El tipo de herencia puede ser orientador, en el sentido de que la entidad más frecuente ­--el déficit de OTC--­ es de transmisión ligada al sexo (cromosoma X), aunque muchos casos son deleciones o mutaciones de novo.

En general, el diagnóstico y diagnóstico diferencial de estas entidades requieren:

1. Una fase de sospecha clínica, teniendo en cuenta las formas de comienzo y sintomatología descritas.

2. Estudios bioquímicos iniciales de determinación de amonio y aminoácidos plasmáticos (además de determinaciones hematológicas y bioquímicas generales, incluida la gasometría) y orótico y argininsuccínico urinarios.

3. Estudios enzimáticos y genéticos específicos.

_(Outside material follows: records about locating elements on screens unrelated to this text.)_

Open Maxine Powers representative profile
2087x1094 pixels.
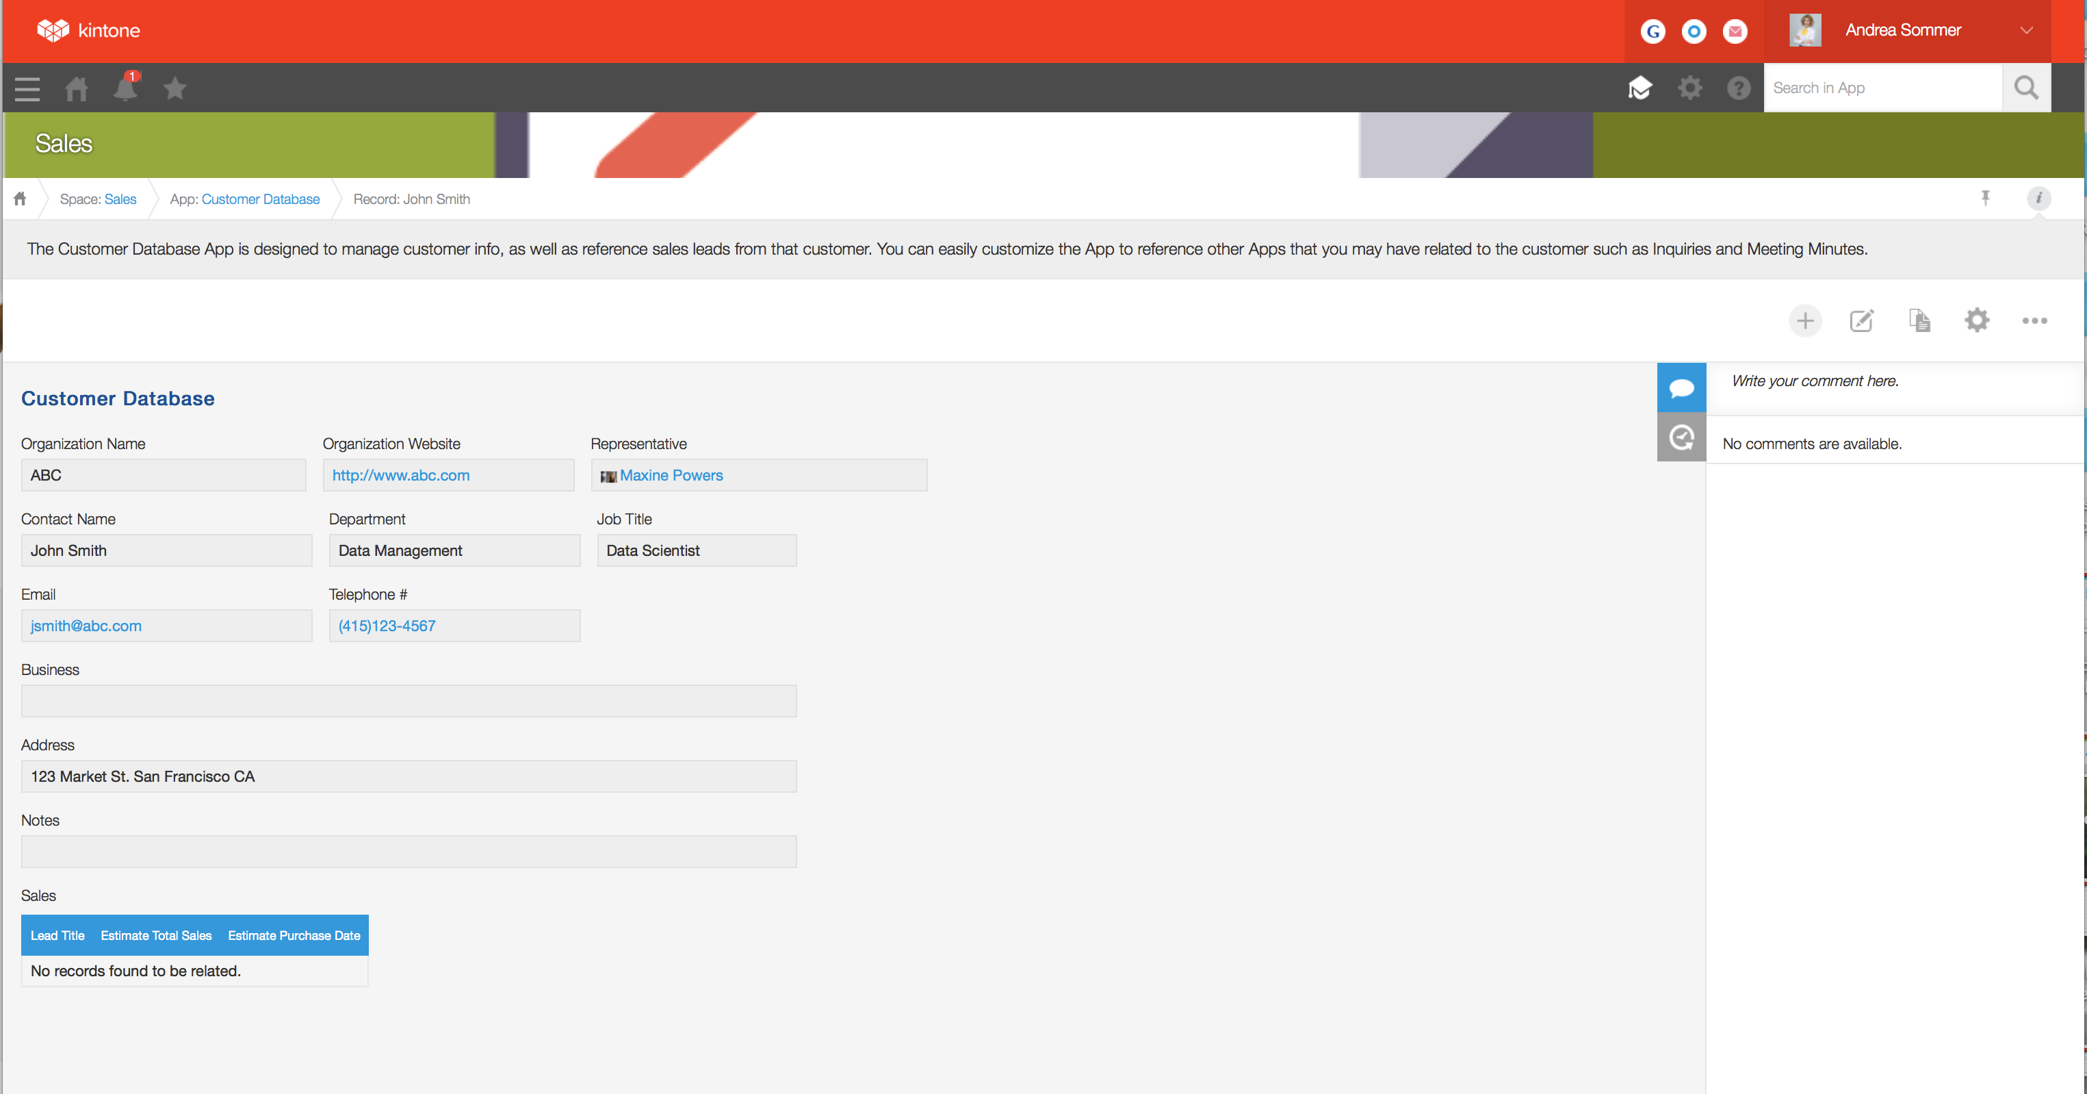click(671, 476)
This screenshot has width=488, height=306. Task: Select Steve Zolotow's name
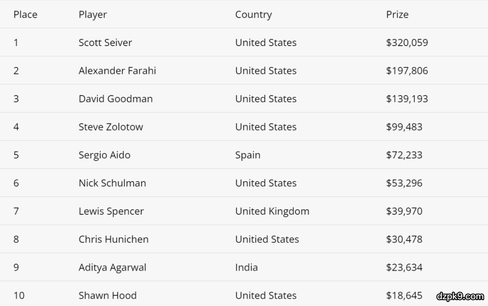pos(111,127)
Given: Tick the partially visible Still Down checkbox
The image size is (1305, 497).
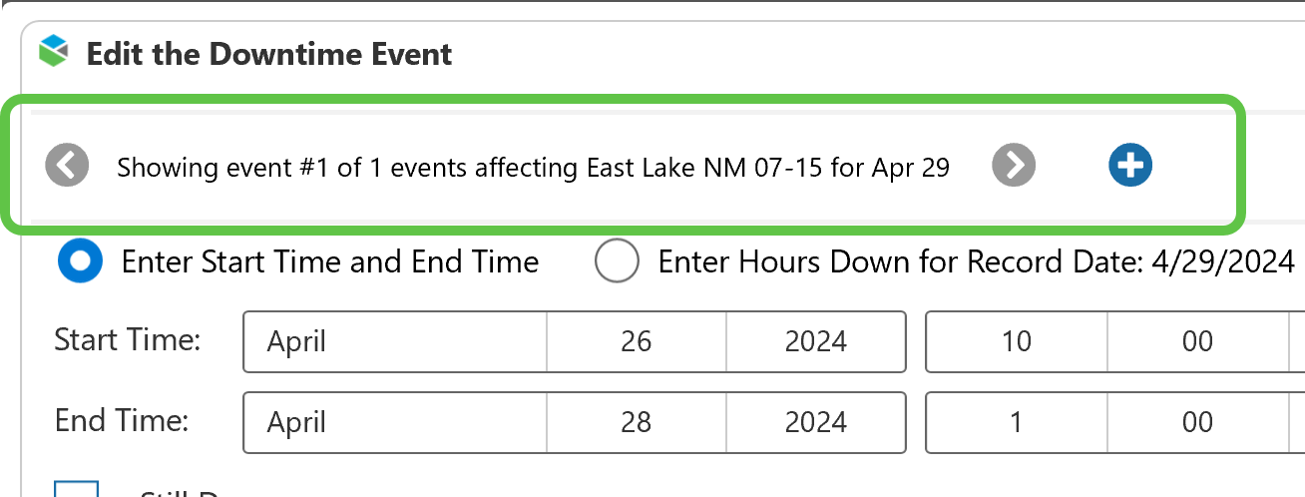Looking at the screenshot, I should (x=76, y=489).
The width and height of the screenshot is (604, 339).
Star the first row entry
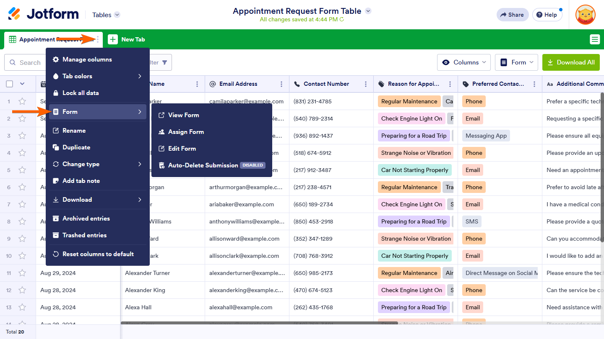click(22, 101)
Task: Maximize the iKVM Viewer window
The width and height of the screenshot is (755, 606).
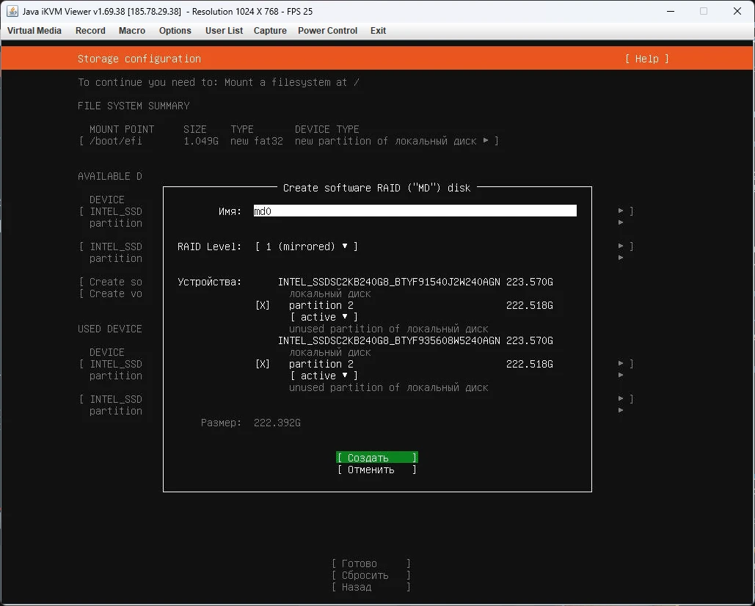Action: tap(704, 11)
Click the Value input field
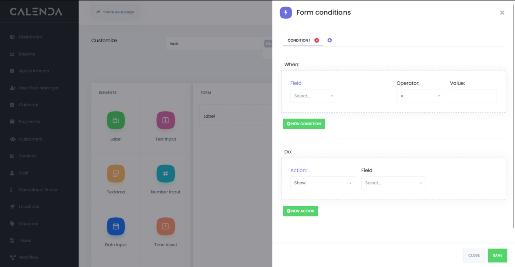This screenshot has width=515, height=267. click(x=473, y=96)
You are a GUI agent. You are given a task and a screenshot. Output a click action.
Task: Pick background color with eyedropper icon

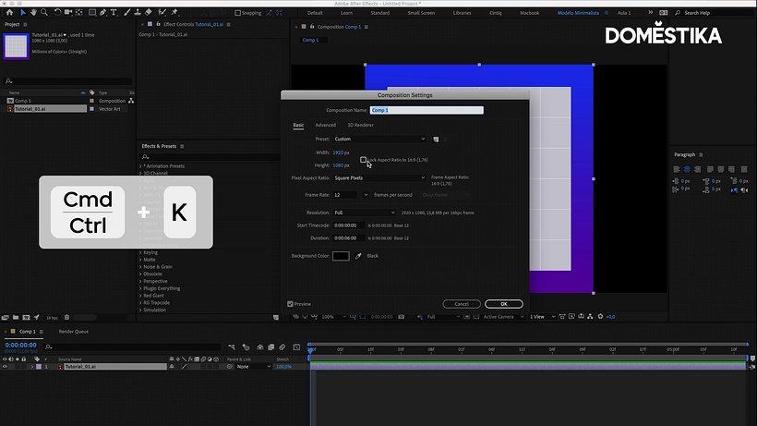click(x=358, y=256)
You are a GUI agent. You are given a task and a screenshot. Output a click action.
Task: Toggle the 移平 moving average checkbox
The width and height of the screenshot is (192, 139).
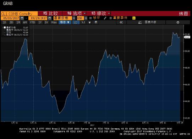(x=90, y=18)
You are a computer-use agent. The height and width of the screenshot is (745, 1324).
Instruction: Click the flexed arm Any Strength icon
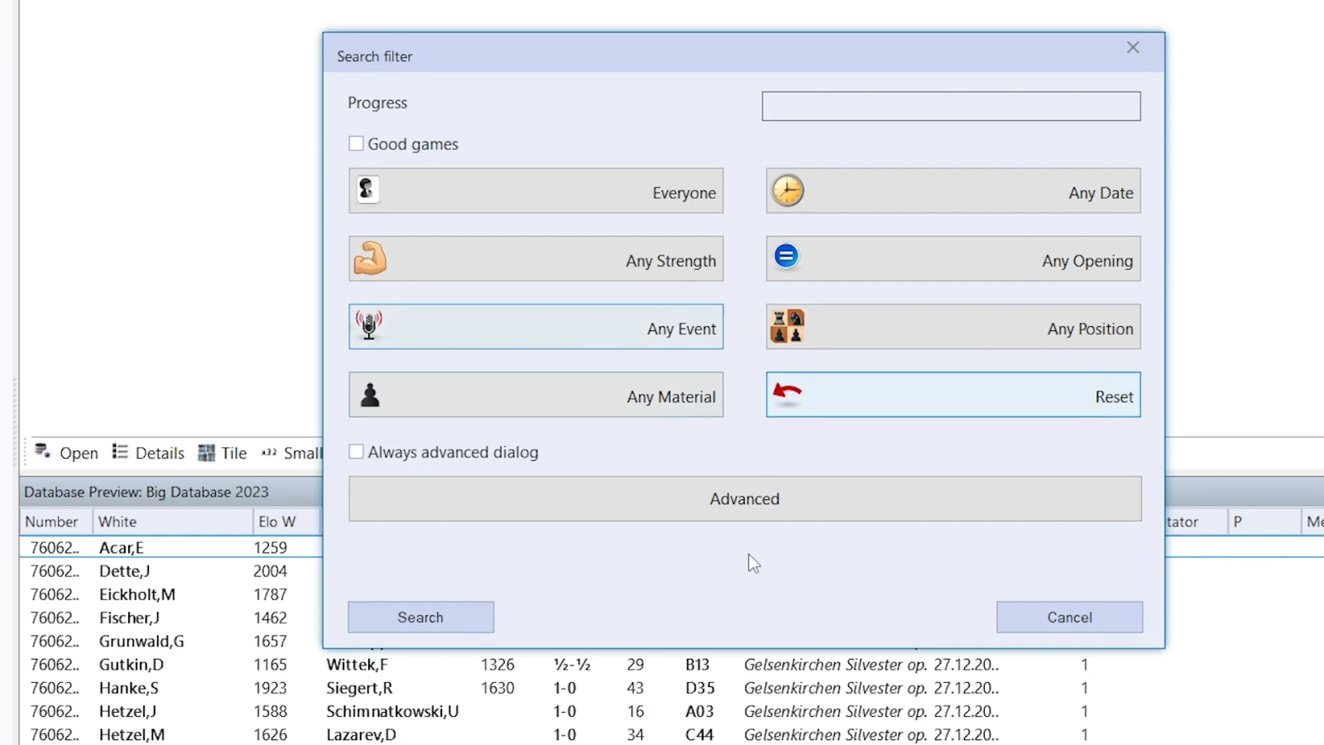click(370, 258)
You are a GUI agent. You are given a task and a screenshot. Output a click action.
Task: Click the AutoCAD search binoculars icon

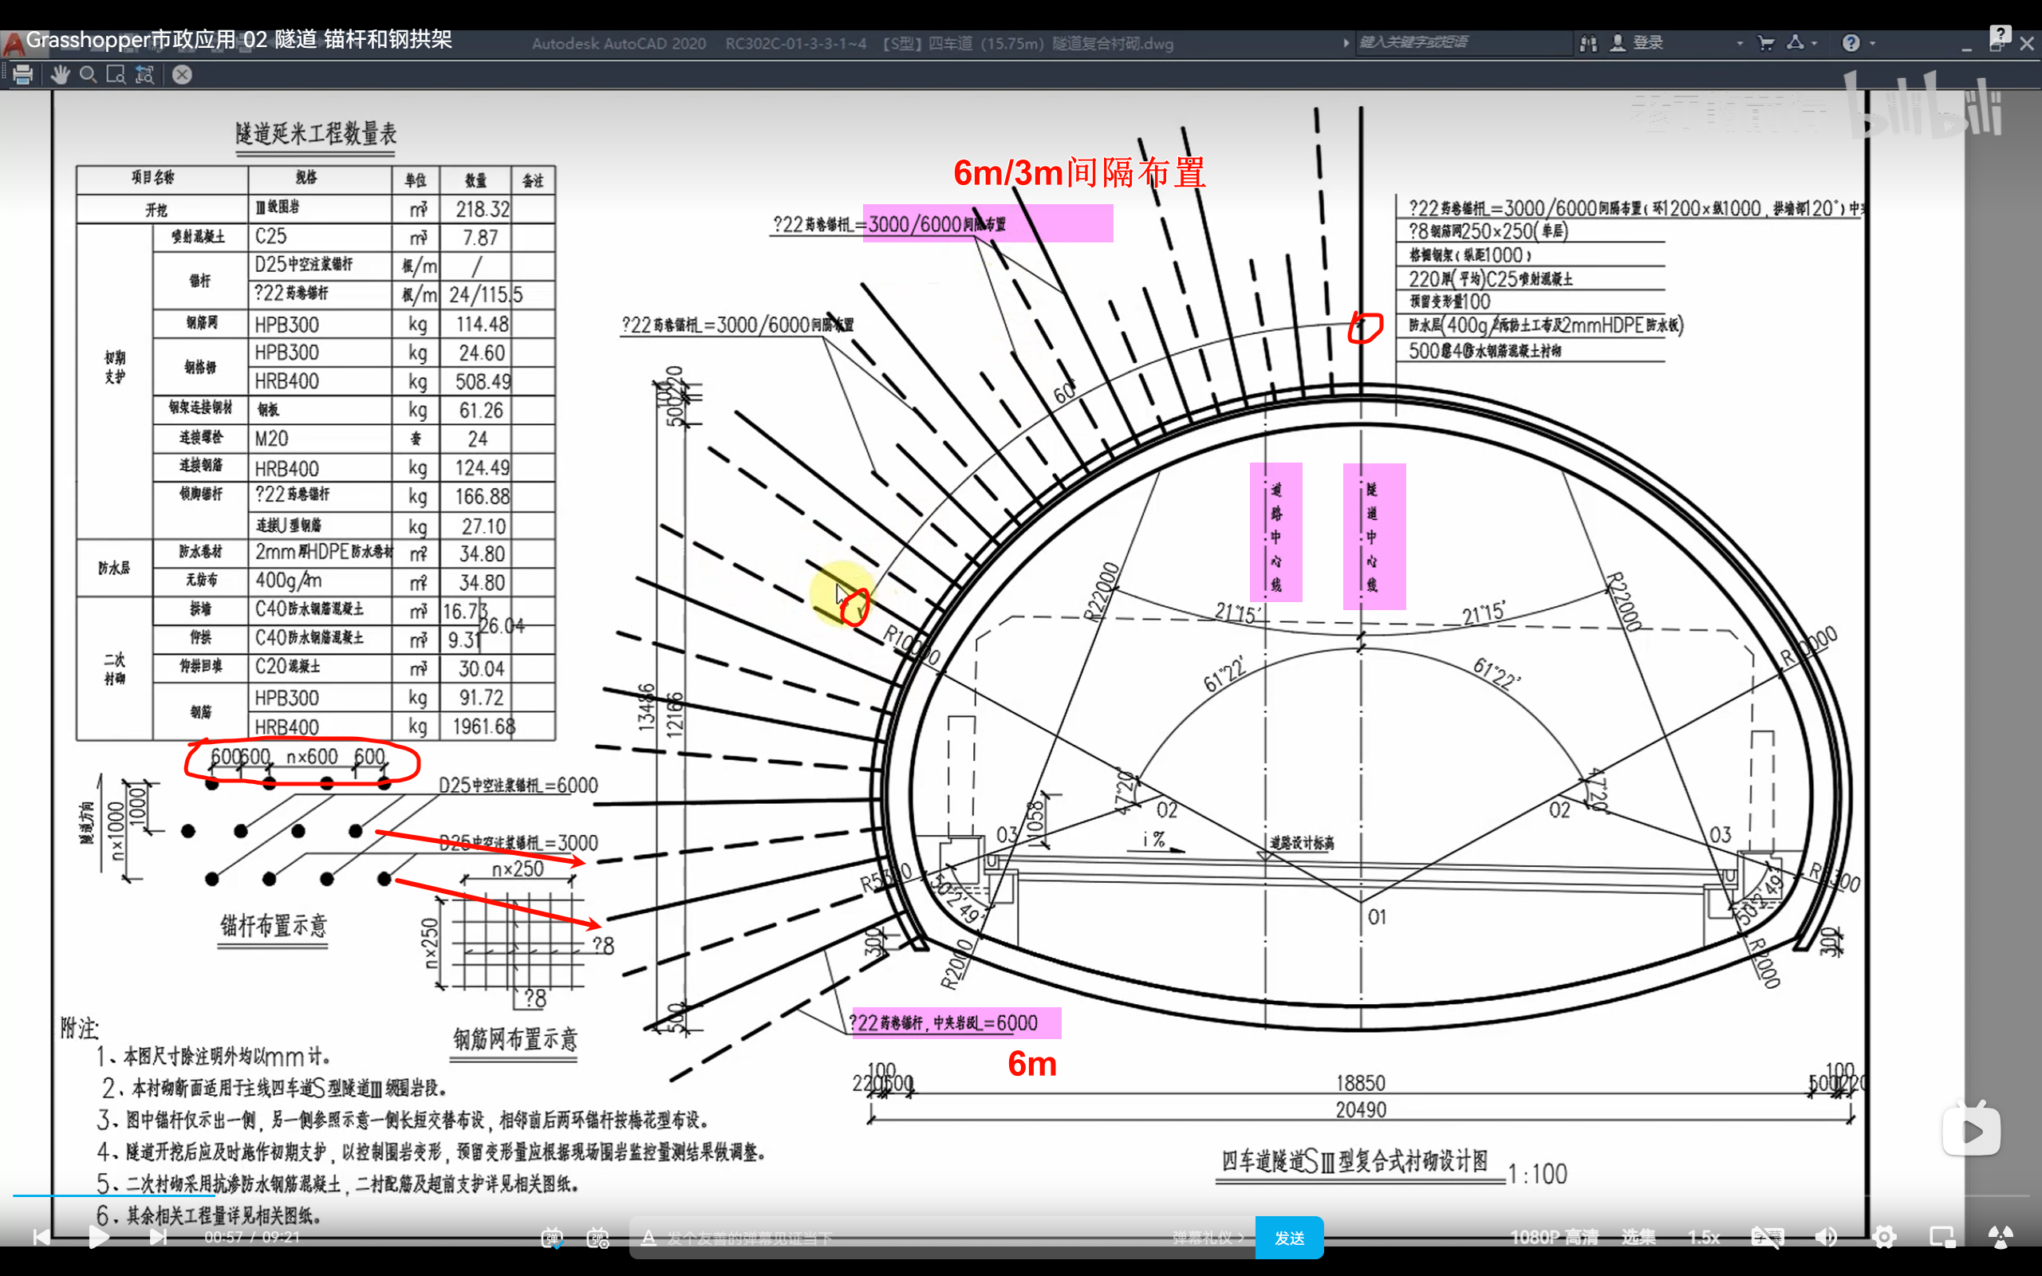point(1588,43)
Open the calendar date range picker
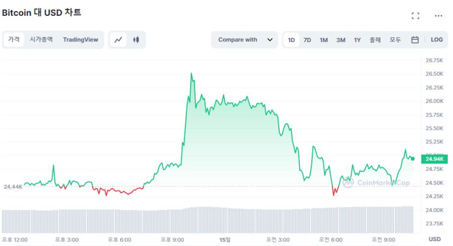The height and width of the screenshot is (246, 453). pos(415,39)
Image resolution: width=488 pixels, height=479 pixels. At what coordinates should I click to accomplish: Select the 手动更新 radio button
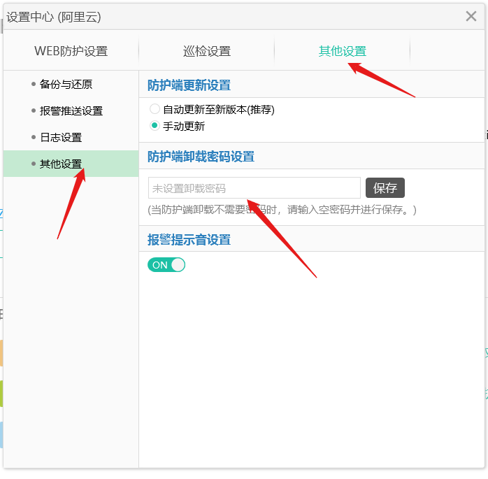click(155, 126)
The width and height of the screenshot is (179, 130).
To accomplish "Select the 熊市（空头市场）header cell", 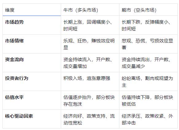I will tap(148, 10).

El diagnóstico de formas monosintomáticas correspondientes a variantes heterocigóticas de déficit de OTC8 (la entidad más frecuente) puede ser difícil9, para ello se deben realizar estudios que evidencien la alteración molecular, como las pruebas de alopurinol10 (en el que aumentaría la excreción de ácido orótico urinario) o de flujo de nitrógeno (se usa un isótopo estable de N2) que comprueba tras la sobrecarga con ClN15H4, su distribución entre la glutamina y la urea.

Diagnóstico diferencial

Como el dato bioquímico guía del diagnóstico de las ECU es la hiperamoniemia, la mayoría de los algoritmos diagnósticos clásicos parten de este signo (fig. 2). En todo caso es necesario tener en cuenta que debemos enfrentarnos a dos tipos de diagnóstico diferencial: el primero entre las formas primarias y secundarias y el segundo entre las diferentes hiperamoniemias primarias (los trastornos propiamente dichos del ciclo de la urea) (fig. 2).

Figura 2. Algoritmo de la hiperamoniemia neonatal. PDH: pruvatodeshidrogenasa; PC: piruvatocarboxilasa; FAO: defectos oxidación grasa; AA: amonoácidos; ASA: ácido argininsuccínico; CPS: déficit de carbamilfosfatosintasa; OTC: déficit de ornitintranscarbamilasa.

Seguimiento de las ECU

La pauta de seguimiento sugerida en general para las ECU en fase crónica es el de un mínimo de 4 visitas anuales11,12. En ellas se efectúan los controles somatométricos, nutricionales y bioquímicos que se describirán a continuación. Sin embargo, es importante recordar que los casos graves suelen precisar controles más estrechos, bien por su tendencia a las descompensaciones (que origina consultas extra a demanda), bien por la necesidad de tratamiento farmacológico que requiera pautas de seguimiento más frecuentes.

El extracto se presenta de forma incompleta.